## EXERCISE OBJECTIVE
Report every line of the records that contains the word "agent".

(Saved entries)
'''

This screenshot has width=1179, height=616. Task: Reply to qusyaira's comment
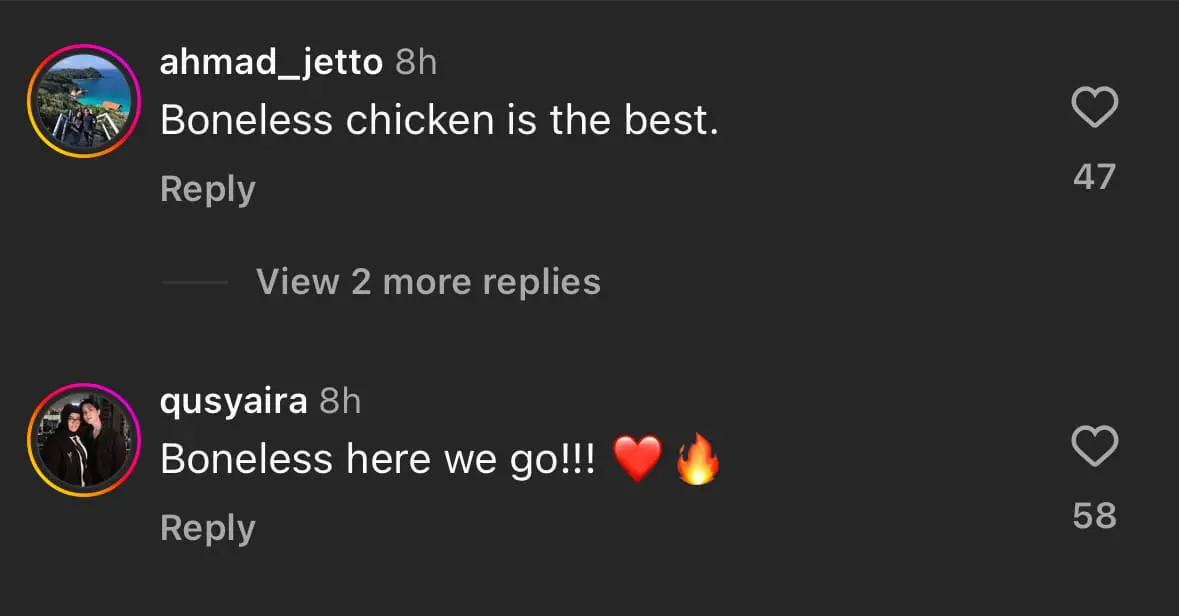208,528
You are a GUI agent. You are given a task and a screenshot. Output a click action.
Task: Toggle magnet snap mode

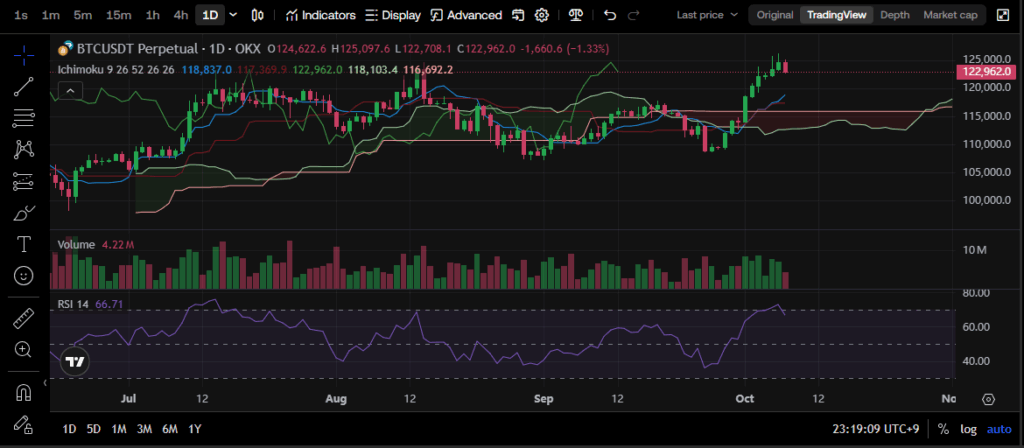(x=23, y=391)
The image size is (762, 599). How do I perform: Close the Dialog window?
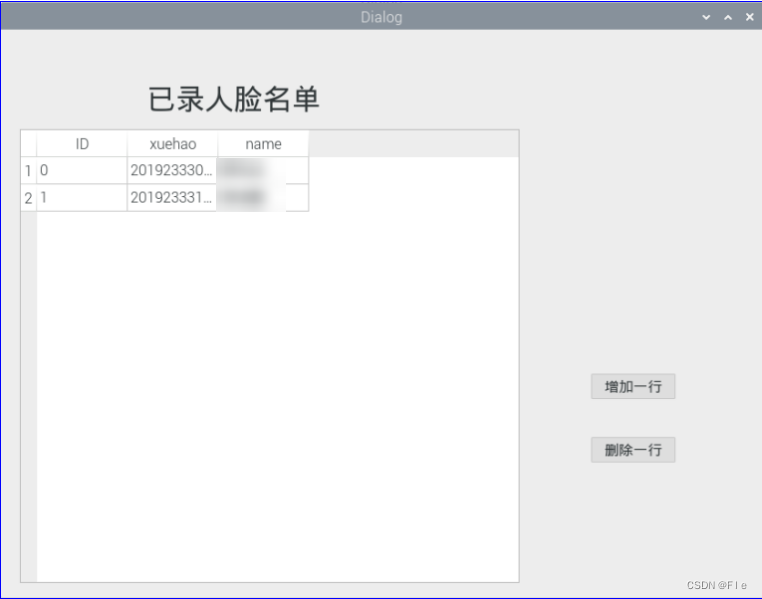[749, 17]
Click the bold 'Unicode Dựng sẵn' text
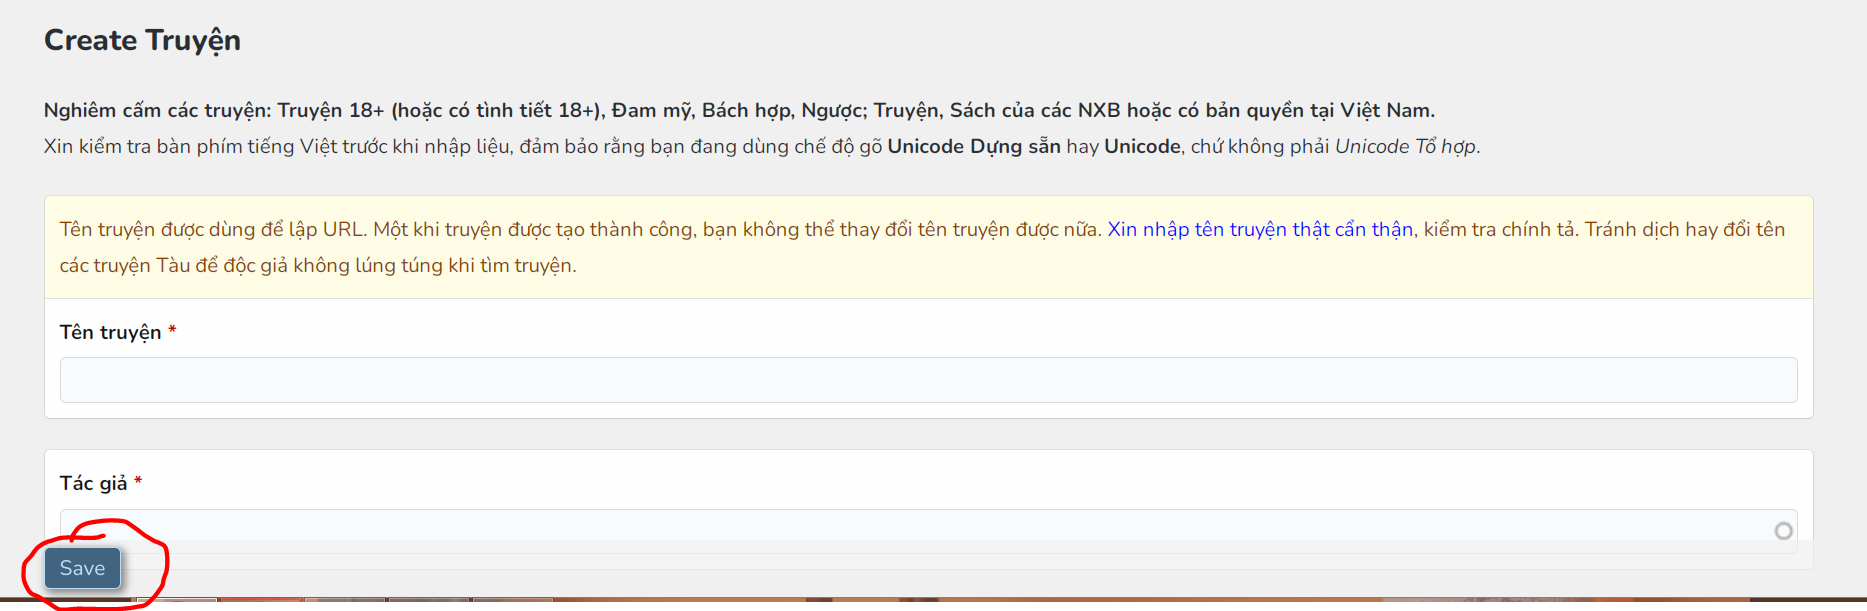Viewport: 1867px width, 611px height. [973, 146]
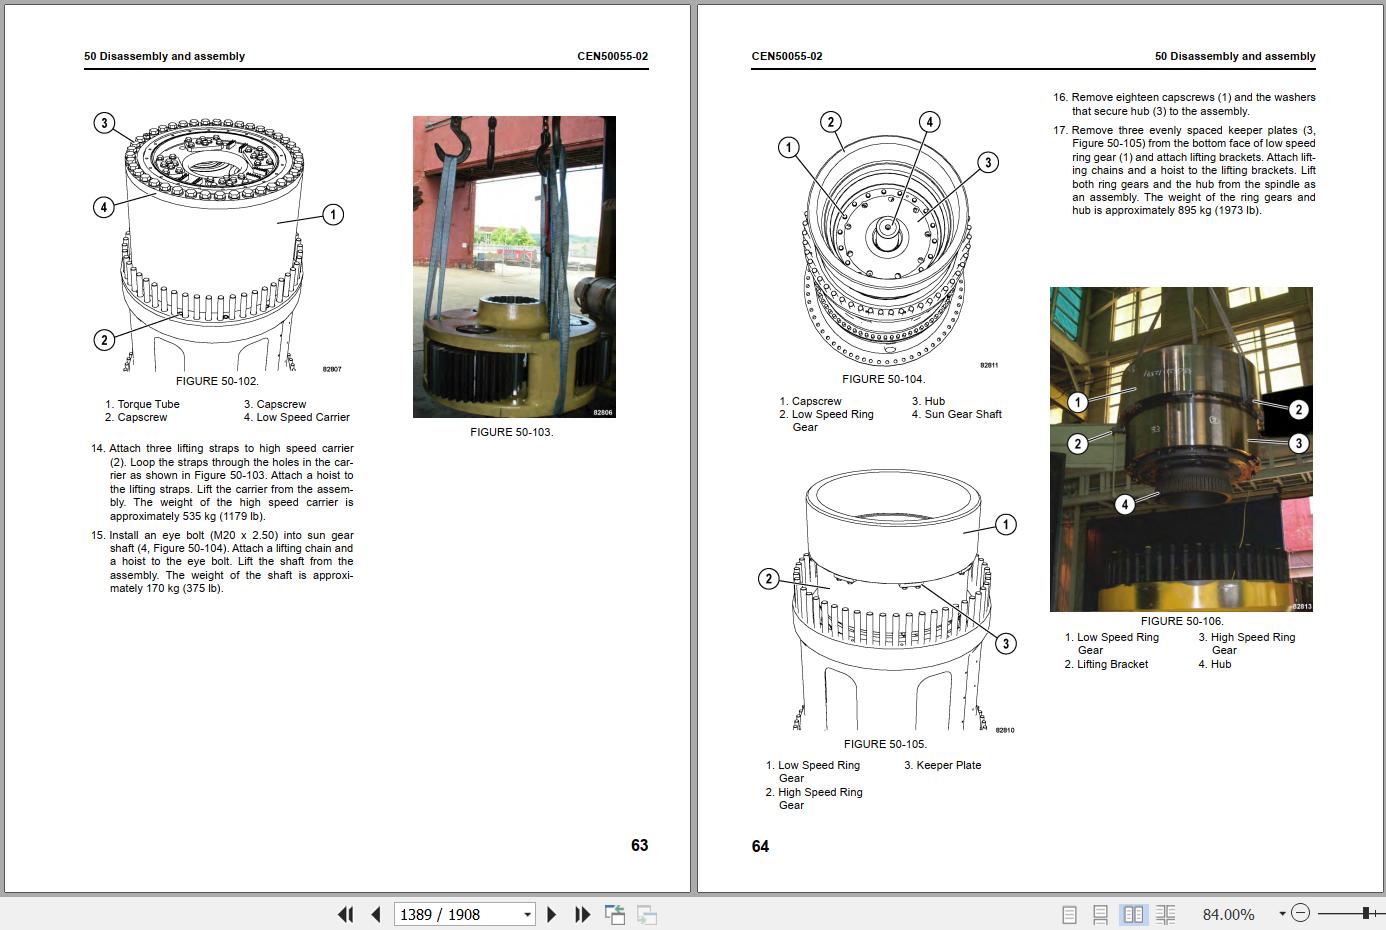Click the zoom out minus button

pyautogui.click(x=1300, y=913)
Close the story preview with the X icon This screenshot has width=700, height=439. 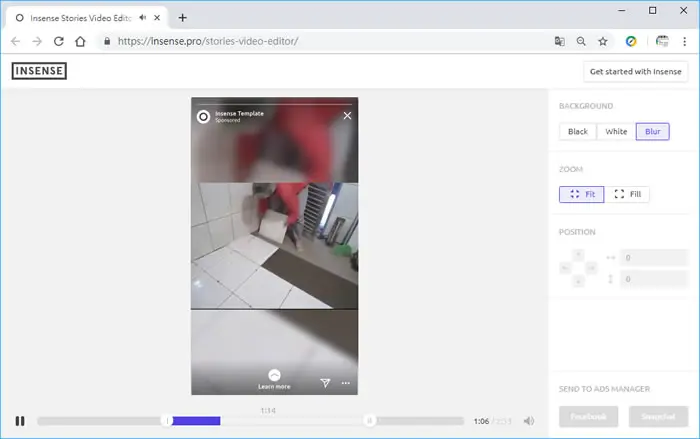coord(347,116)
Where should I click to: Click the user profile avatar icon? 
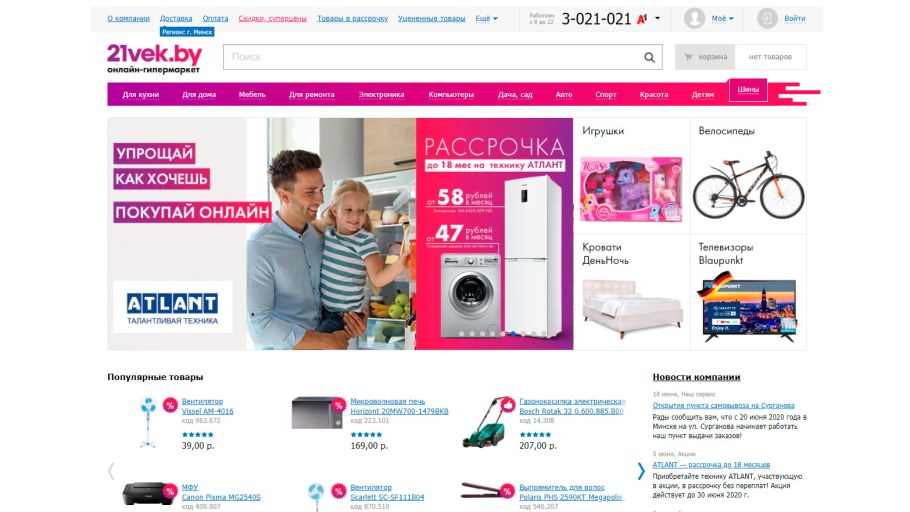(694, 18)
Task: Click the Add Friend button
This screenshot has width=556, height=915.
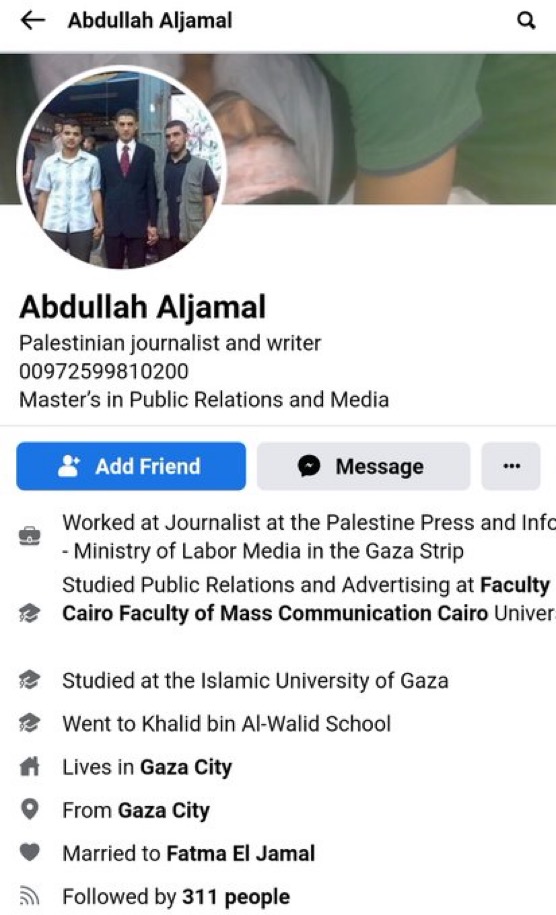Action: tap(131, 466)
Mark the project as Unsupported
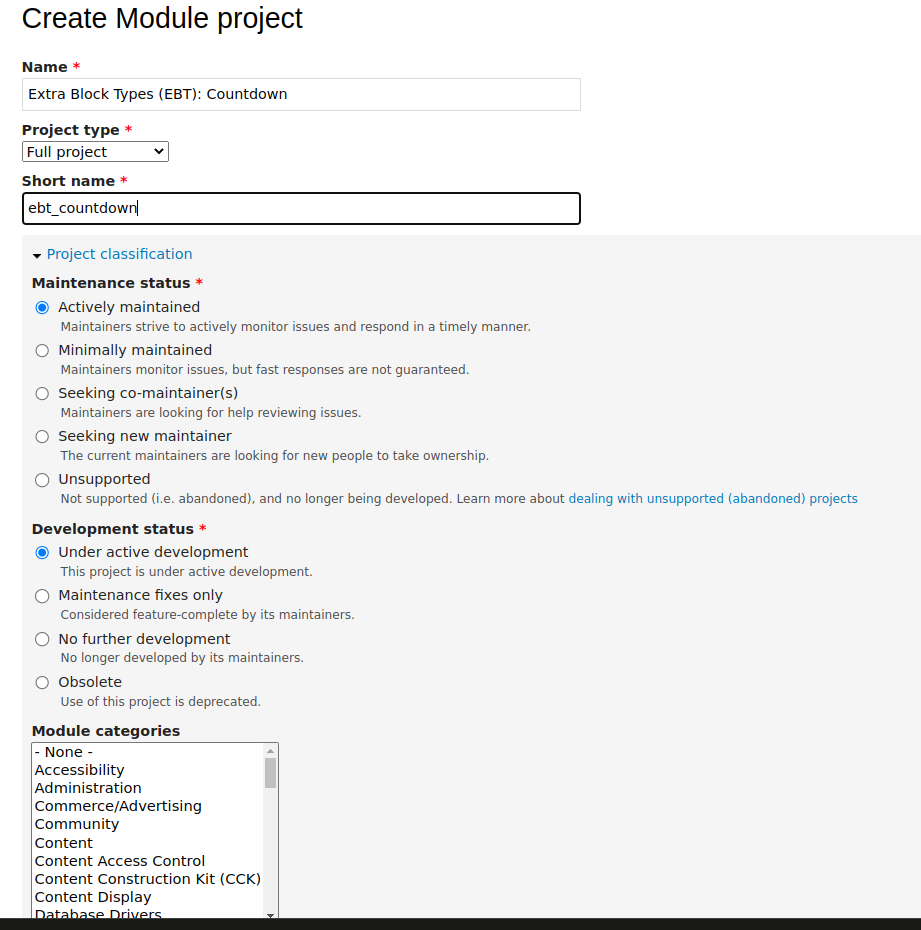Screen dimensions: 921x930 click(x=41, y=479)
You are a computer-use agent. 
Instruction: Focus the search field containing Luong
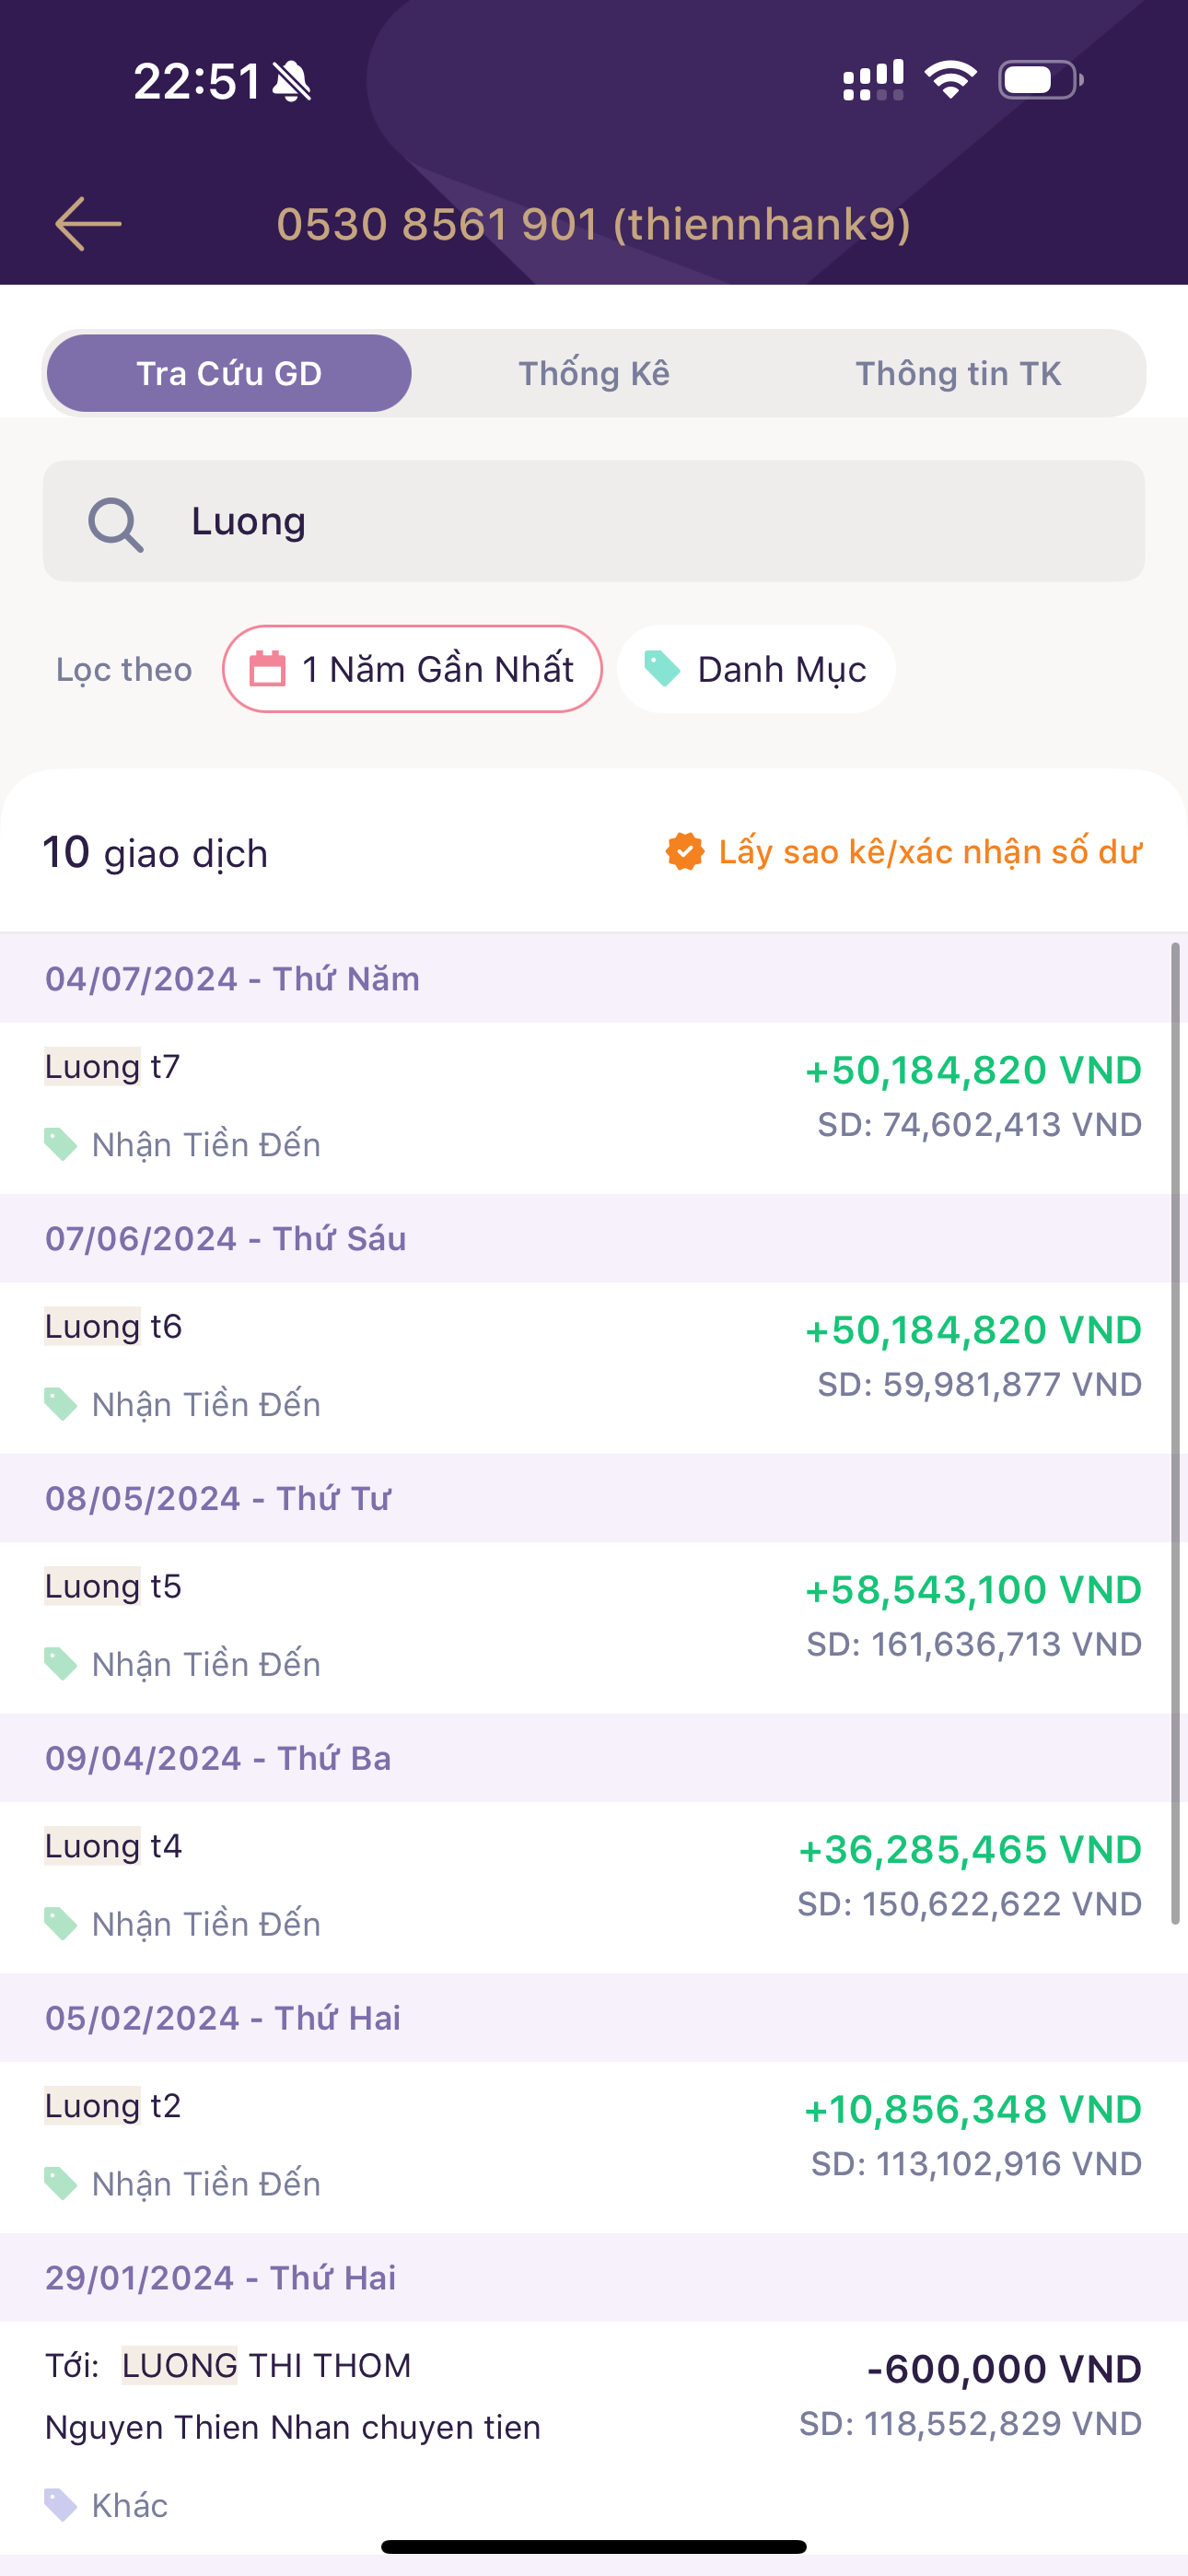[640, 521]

'''

## YOUR SOLUTION
You are a GUI agent. You are given a task and a screenshot. Output a click action.
You are a computer-use agent. 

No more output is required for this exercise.